What is needed: Copy out every line of the records below word for word, leaving out the pictures.

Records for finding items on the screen
* Begin *

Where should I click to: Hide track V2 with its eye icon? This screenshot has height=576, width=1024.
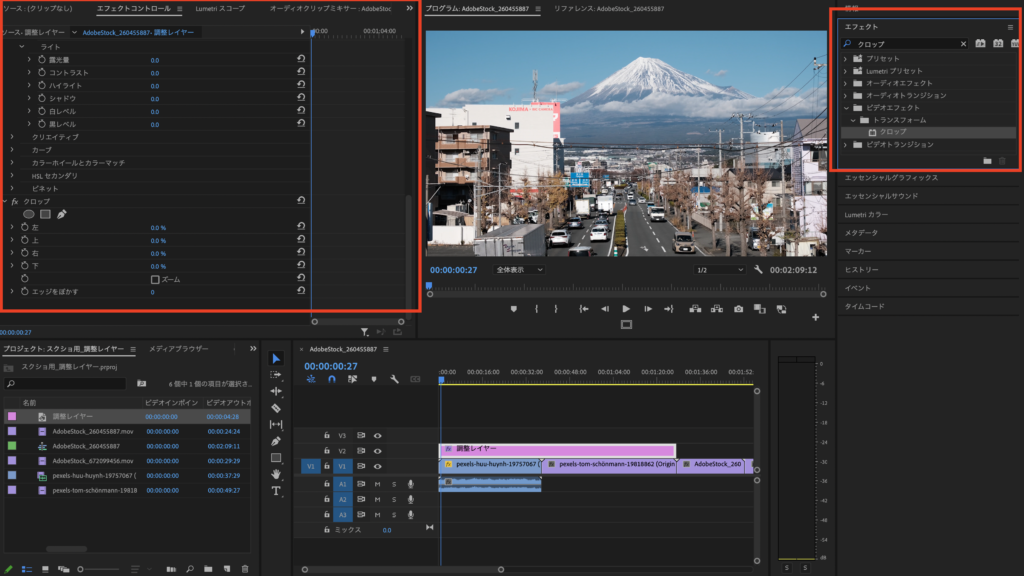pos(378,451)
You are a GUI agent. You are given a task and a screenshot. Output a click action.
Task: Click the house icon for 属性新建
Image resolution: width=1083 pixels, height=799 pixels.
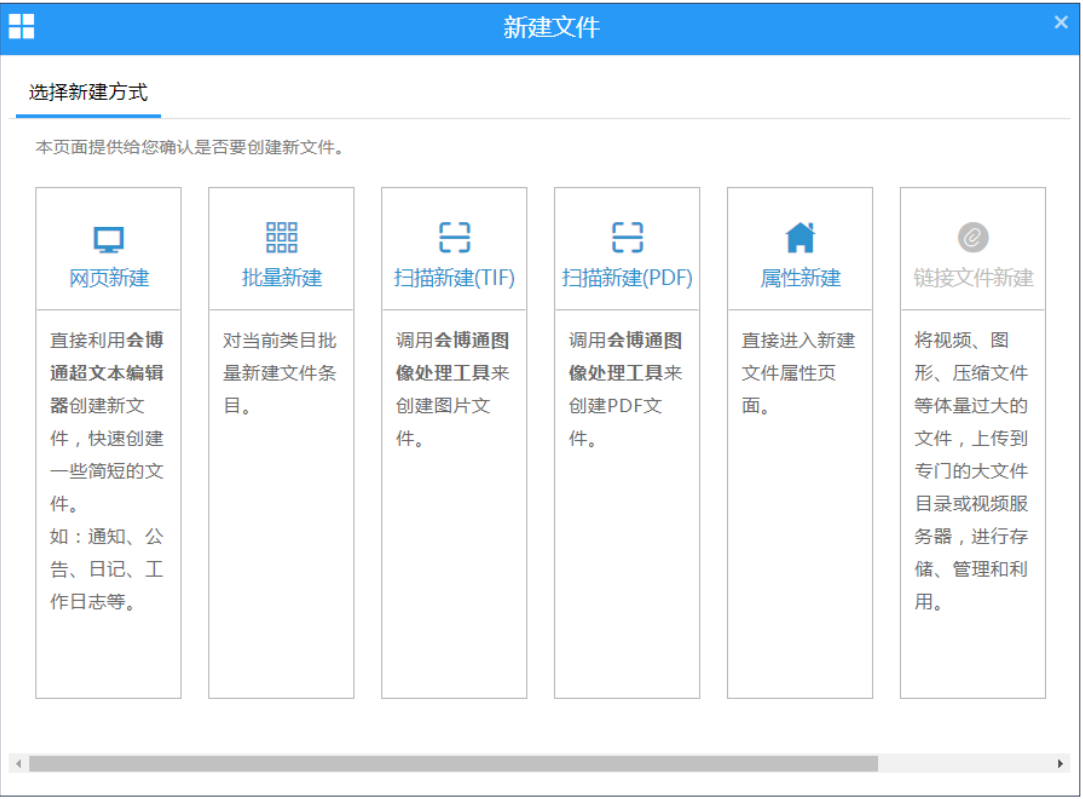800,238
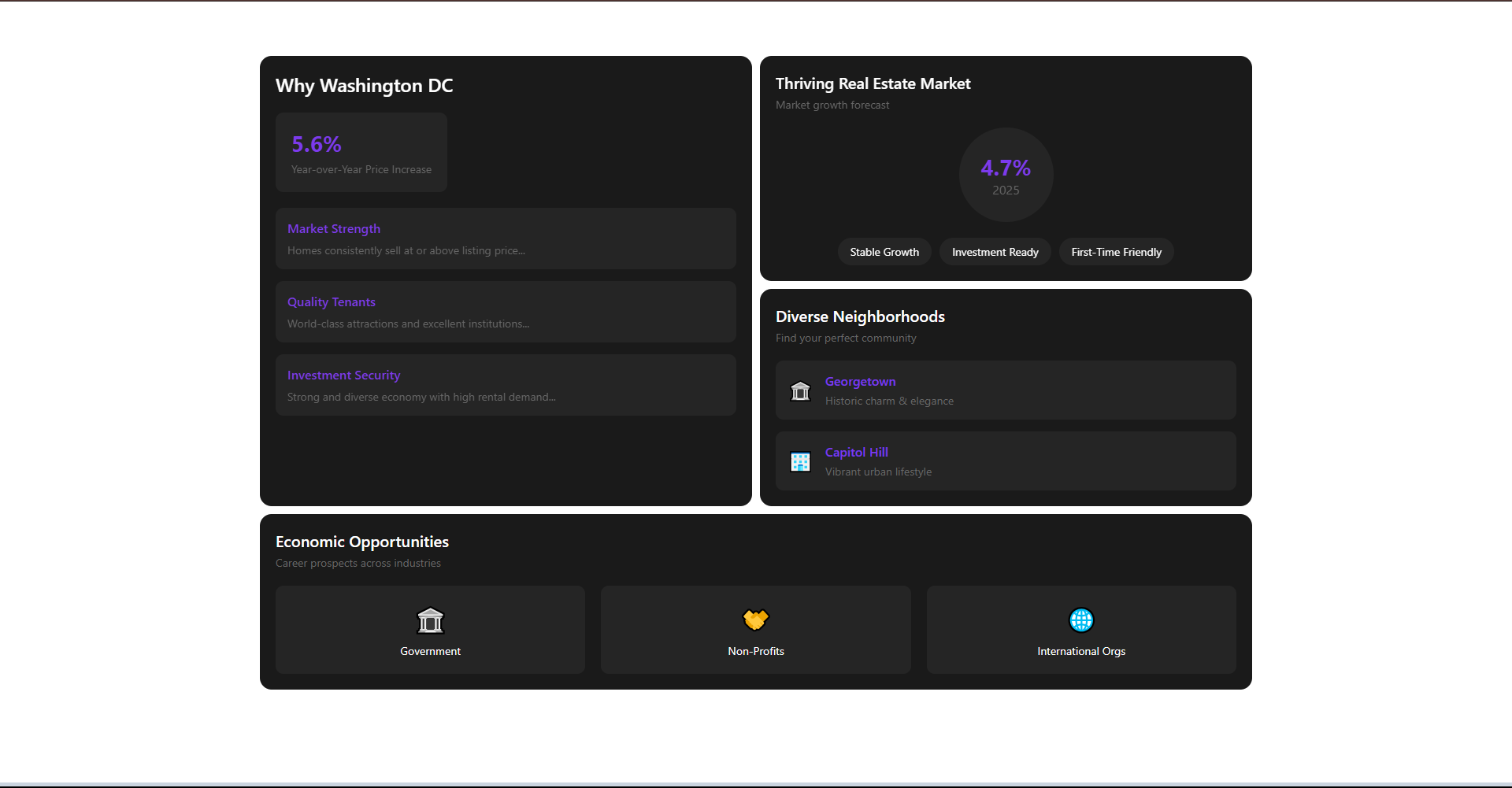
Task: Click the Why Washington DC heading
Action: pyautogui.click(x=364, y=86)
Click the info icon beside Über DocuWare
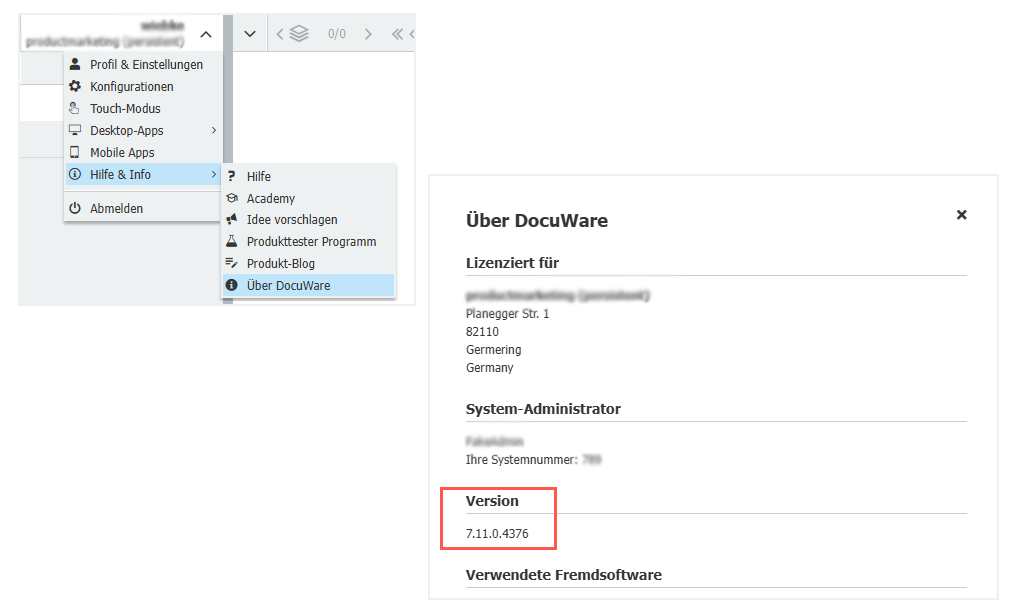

* End *

Solution for this exercise:
Where should I click to: Hide track V2 with its eye icon? This screenshot has height=576, width=1024.
pos(378,451)
You are a GUI agent. You are given a task and a screenshot. Output a click action.
Task: Click the house icon for 属性新建
Image resolution: width=1083 pixels, height=799 pixels.
800,238
Task: Click the Why Washington DC heading
Action: pyautogui.click(x=364, y=86)
Click the info icon beside Über DocuWare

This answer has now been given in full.